AWSのEC2について徹底解説|仕組み・料金・使い方まで完全ガイド

AWSのEC2(Amazon Elastic Compute Cloud)は、クラウド上でサーバーを自由に構築・運用できる代表的なサービスです。物理サーバーを購入することなく、必要なときに必要な分だけコンピューティングリソースを利用できるため、スタートアップから大企業まで幅広く導入されています。本記事では、EC2の基本からメリット、料金体系、導入手順までをわかりやすく解説します。
Contents
EC2とは?クラウドサーバーの中核サービス
EC2は、AWSが提供する仮想サーバーサービスです。ユーザーは数分でサーバー(インスタンス)を起動でき、CPUやメモリ、ストレージ容量、OSなどを自由に選択できます。
EC2の主な特徴
- 自由なスペック選択:用途に合わせてインスタンスタイプを選べる
- スケーラビリティ:アクセス増加時も自動で台数を増減可能
- グローバル展開:世界中のリージョンで利用可能
- 従量課金制:使った分だけ支払う料金体系
EC2を利用するメリット
1. 初期コストを大幅削減
物理サーバーの購入や設置が不要なため、設備投資なしでサーバー環境を構築できます。小規模なテスト環境から本番環境まで柔軟に対応できます。
2. 柔軟なスケール対応
アクセス数の増減に応じてサーバー台数を自動調整できるため、急なトラフィック増加にも対応可能です。

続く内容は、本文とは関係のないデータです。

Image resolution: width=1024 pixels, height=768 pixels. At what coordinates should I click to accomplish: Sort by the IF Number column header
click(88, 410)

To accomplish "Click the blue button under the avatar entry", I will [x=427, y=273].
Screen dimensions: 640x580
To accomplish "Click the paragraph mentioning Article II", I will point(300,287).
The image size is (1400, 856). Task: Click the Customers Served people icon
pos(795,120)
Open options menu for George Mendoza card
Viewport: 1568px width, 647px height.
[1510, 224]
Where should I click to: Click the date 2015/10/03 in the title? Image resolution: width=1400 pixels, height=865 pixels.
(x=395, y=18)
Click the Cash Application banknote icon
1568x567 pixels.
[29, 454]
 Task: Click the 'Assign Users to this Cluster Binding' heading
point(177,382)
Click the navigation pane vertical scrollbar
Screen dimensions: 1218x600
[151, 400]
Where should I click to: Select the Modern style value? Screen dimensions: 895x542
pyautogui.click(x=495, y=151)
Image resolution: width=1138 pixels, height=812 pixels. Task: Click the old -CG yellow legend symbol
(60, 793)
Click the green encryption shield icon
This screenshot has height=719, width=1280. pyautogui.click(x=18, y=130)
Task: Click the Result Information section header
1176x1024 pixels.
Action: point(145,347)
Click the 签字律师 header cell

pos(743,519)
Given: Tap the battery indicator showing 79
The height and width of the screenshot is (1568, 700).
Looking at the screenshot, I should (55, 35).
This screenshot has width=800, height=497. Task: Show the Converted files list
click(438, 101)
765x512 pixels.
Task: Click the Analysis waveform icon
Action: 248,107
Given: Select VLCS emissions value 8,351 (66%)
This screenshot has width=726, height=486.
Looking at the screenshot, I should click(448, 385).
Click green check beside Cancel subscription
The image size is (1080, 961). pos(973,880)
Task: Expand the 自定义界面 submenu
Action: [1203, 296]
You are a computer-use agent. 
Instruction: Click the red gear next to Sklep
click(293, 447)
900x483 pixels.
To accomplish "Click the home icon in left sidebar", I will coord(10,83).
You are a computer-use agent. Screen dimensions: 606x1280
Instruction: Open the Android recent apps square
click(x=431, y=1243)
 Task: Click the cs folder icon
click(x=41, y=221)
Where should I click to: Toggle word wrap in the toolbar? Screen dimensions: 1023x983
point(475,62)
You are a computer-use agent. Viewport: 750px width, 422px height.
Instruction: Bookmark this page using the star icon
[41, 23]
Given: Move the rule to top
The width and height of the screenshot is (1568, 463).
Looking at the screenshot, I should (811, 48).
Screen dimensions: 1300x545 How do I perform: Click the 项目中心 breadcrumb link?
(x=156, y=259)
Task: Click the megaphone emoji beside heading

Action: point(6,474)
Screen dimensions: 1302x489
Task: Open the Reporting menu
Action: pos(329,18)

これにより機会損失を防ぎます。
3. 高い可用性と信頼性
AWSは複数のデータセンター(アベイラビリティゾーン)を持っており、障害発生時もシステムを継続運用できる構成が可能です。
4. セキュリティ対策が充実
ファイアウォール機能(セキュリティグループ)やIAMによるアクセス管理など、エンタープライズレベルのセキュリティを標準で利用できます。
EC2の料金体系
EC2は利用スタイルに応じて複数の料金モデルがあります。
- オンデマンドインスタンス:時間単位で利用可能、柔軟性重視
- リザーブドインスタンス:長期利用で大幅割引
- スポットインスタンス:余剰リソースを格安で利用
- Savings Plans:一定利用を約束することで割引適用
用途に合わせて最適なプランを選ぶことで、コストを最大限に最適化できます。
EC2導入の基本ステップ
ステップ1:AWSアカウント作成
まずはAWS公式サイトでアカウントを作成します。クレジットカード登録後、管理コンソールにログインできます。
ステップ2:インスタンスの作成
- 利用するOS(Amazon Linux、Windowsなど)を選択
- インスタンスタイプ(t3、m5など)を選択
- ストレージ容量を設定
ステップ3:セキュリティ設定
セキュリティグループでポート(例:HTTPの80番、SSHの22番)を設定し、アクセス制限を行います。
ステップ4:接続と運用開始
SSHやリモートデスクトップを利用してサーバーに接続し、Webサーバーやアプリケーションをインストールします。
EC2はどんな用途に向いている?
- Webサイト・Webサービスのホスティング
- 社内システムのクラウド移行
- 開発・テスト環境の構築
- AIやビッグデータ処理基盤
特にアクセス変動が大きいサービスでは、EC2のスケーリング機能が大きな強みになります。
まとめ
AWSのEC2は、柔軟性・拡張性・コスト効率に優れたクラウドサーバーサービスです。物理環境に縛られず、ビジネスの成長に合わせてインフラを進化させられる点が最大の魅力です。これからクラウド導入を検討している企業や、既存サーバーの移行を考えている方にとって、EC2は最有力の選択肢といえるでしょう。